# vermin or greenskins?



## Cloneman (Oct 24, 2010)

hi guys! this is my first post here, so i'll try keeping it fairly simple!
I just came back to the whole warhammer thing after a small break (8 years or so )
im doing this whole WFB gathering with 8 friends, where we each have an unpainted army, and each month we paint a unit, all according to a plan (first month is core unit, second is a special), and by the end of the whole thing we will have around 2.5k points worth of army each.

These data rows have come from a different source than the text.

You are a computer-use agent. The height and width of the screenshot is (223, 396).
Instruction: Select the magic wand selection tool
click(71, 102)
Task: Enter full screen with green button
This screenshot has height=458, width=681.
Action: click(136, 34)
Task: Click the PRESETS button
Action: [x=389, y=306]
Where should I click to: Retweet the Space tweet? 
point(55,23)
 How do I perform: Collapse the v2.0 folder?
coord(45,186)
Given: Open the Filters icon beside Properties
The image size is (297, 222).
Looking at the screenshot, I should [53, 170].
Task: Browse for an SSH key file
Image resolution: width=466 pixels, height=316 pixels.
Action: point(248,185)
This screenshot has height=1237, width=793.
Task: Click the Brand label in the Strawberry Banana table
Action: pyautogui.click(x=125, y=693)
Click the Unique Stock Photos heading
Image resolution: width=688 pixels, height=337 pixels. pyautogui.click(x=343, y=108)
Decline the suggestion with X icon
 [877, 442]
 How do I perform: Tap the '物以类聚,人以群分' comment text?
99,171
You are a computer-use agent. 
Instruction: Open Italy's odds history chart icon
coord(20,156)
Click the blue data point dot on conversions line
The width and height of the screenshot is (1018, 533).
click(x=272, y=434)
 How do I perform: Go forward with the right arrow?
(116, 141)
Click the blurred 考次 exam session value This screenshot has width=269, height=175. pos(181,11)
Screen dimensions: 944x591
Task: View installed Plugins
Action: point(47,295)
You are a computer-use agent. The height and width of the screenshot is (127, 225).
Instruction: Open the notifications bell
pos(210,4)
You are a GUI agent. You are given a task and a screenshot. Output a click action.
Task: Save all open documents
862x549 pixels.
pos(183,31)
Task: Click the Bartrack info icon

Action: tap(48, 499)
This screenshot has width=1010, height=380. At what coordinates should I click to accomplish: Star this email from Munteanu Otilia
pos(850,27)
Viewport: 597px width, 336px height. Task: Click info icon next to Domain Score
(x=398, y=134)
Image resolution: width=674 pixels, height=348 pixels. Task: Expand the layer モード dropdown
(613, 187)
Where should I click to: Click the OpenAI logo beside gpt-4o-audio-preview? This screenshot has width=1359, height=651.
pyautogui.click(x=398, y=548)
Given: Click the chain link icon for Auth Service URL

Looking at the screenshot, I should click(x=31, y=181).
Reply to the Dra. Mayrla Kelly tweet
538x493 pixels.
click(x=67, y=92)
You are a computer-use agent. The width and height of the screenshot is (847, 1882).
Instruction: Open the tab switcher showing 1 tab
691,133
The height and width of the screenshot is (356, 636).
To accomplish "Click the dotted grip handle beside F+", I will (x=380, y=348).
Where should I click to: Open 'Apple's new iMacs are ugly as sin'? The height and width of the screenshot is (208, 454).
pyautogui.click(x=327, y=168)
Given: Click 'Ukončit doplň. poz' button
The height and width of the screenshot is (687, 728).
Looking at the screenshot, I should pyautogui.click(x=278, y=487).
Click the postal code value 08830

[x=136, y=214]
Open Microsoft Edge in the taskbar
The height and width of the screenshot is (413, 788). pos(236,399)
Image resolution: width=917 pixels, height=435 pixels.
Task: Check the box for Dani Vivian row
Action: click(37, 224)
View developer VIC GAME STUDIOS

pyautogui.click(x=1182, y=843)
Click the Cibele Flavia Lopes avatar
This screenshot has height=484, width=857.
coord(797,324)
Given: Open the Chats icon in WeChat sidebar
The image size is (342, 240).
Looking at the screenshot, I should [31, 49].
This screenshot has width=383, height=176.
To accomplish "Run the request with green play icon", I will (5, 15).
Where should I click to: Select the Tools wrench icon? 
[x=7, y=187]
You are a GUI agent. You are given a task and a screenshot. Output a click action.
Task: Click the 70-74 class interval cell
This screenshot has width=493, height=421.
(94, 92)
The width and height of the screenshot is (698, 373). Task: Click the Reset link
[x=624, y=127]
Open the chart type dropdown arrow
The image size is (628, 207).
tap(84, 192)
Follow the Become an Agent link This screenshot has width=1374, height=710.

The thing is just thisK; im in doubt of what to play!

my opponents are: 2x Dark Elves, 2x Wood Elves, Skaven, Highelf, Daemons (probably mono slaanesh), and vampire counts.
Remember, the whole thing is about having fun and painting an army, but i would also like to win a few battles  

my two options are skaven and greenskins.

what i have already:

Skaven: i just got all these miniatures, never played them though
120 clanrats with weapon teams (from 3 IoB sets i got for almost nothing)
1 BossRat (from IoB)
2 engineers (also from IoB)
4 rat ogres with 2 packmasters
1 queek headtaker (just liked the model)
1 doomwheel
then im thinking about getting myself a screaming bell, some stormvermin and maybe a few warp lightning cannons.

For OnG: i played this back before i had my break from the game and i loved it, especially night goblins and fanatics, i remember the joy of seeing them crush entire units of knights and other stuff. also, i love squigs!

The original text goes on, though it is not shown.